Não é de hoje que o Supremo Tribunal Federal tem tomado algumas das mais importantes decisões para a vida e o futuro dos brasileiros. Está prevista para amanhã mais uma: o julgamento da ação que visa a decidir sobre a possibilidade de se fazer pesquisas usando células-tronco embrionárias.
A questão chegou à mais alta corte do país por obra e graça do então procurador geral da República, Cláudio Fonteles, sabidamente um católico fervoroso, que não deveria ter usado o cargo para deduzir suas preferências religiosas. Mas usou, propondo a Ação Direta de Inconstitucionalidade n. 3510, contra o art. 5º da Lei de Biossegurança (Lei n. 11.105, de 2005), e, agora, são os 11 ministros que devem decidir sobre o futuro de pesquisas que podem representar muito — ou até tudo — na vida de quem tem o corpo comprometido por certas doenças ou sequelas de acidentes ou atentados.
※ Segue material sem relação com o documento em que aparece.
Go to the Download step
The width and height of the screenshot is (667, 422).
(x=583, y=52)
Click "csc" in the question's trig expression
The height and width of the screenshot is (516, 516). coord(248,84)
O argumento defendido na ação se baseia, claro, no direito à vida ("o embrião humano é vida humana"). É a forma de dar roupagem jurídica aos dogmas religiosos que consideram a vida como iniciada no instante da fecundação — posicionamento predominante no mundo e com o qual eu pessoalmente concordo. No corner oposto, há cientistas afirmando que vida e morte não são conceitos estáticos: ambos são processos. Assim, um óvulo fecundado porém não implantado no útero não seria um ser vivo. A fecundação é uma etapa essencial, mas o processo não estaria concluído. Apenas uma tese, certamente, longe de um consenso.
O fato é que, se proibidas no Brasil, as pesquisas com células-tronco embrionárias continuarão existindo no mundo. E em algum momento apresentarão resultados concretos. Se não aqueles mais arrojados, quase ficção científica (produzir apenas um braço para implantar no indivíduo amputado), resultados mais factíveis, como a cura de certas doenças, a regeneração de tecido cerebral destruído ou a reconstituição da capacidade de mandar estímulos do cérebro aos membros, permitindo que pessoas paralisadas recuperem movimentos. Quando isso ocorrer, os interessados irão atrás das novas tecnologias. Mas somente os mais aquinhoados financeiramente terão acesso a elas, fora do país. E veremos assim se agravar o sofrimento dos que dependem da rede pública da saúde.
O relator do processo é o ministro Carlos Ayres Britto, que em 20.4.2007 realizou audiência pública para discutir o tema, recebendo os setores interessados no debate. Um feito histórico, considerando a preferência do Judiciário em se manter alijado dos sentimentos dos jurisdicionados (o que é um oxímoro). Curioso é que o STF faz audiência pública para discutir esse assunto, mas não os de interesse do governo que repercutem em nosso bolso...
Eis aqui a norma atacada pela ADI:
Art. 5º É permitida, para fins de pesquisa e terapia, a utilização de células-tronco embrionárias obtidas de embriões humanos produzidos por fertilização in vitro e não utilizados no respectivo procedimento, atendidas as seguintes condições:
I — sejam embriões inviáveis; ou
II — sejam embriões congelados há 3 (três) anos ou mais, na data da publicação desta Lei, ou que, já congelados na data da publicação desta Lei, depois de completarem 3 (três) anos, contados a partir da data de congelamento.
§ 1º Em qualquer caso, é necessário o consentimento dos genitores.
§ 2º Instituições de pesquisa e serviços de saúde que realizem pesquisa ou terapia com células-tronco embrionárias humanas deverão submeter seus projetos à apreciação e aprovação dos respectivos comitês de ética em pesquisa.
§ 3º É vedada a comercialização do material biológico a que se refere este artigo e sua prática implica o crime tipificado no art. 15 da Lei nº 9.434, de 4 de fevereiro de 1997.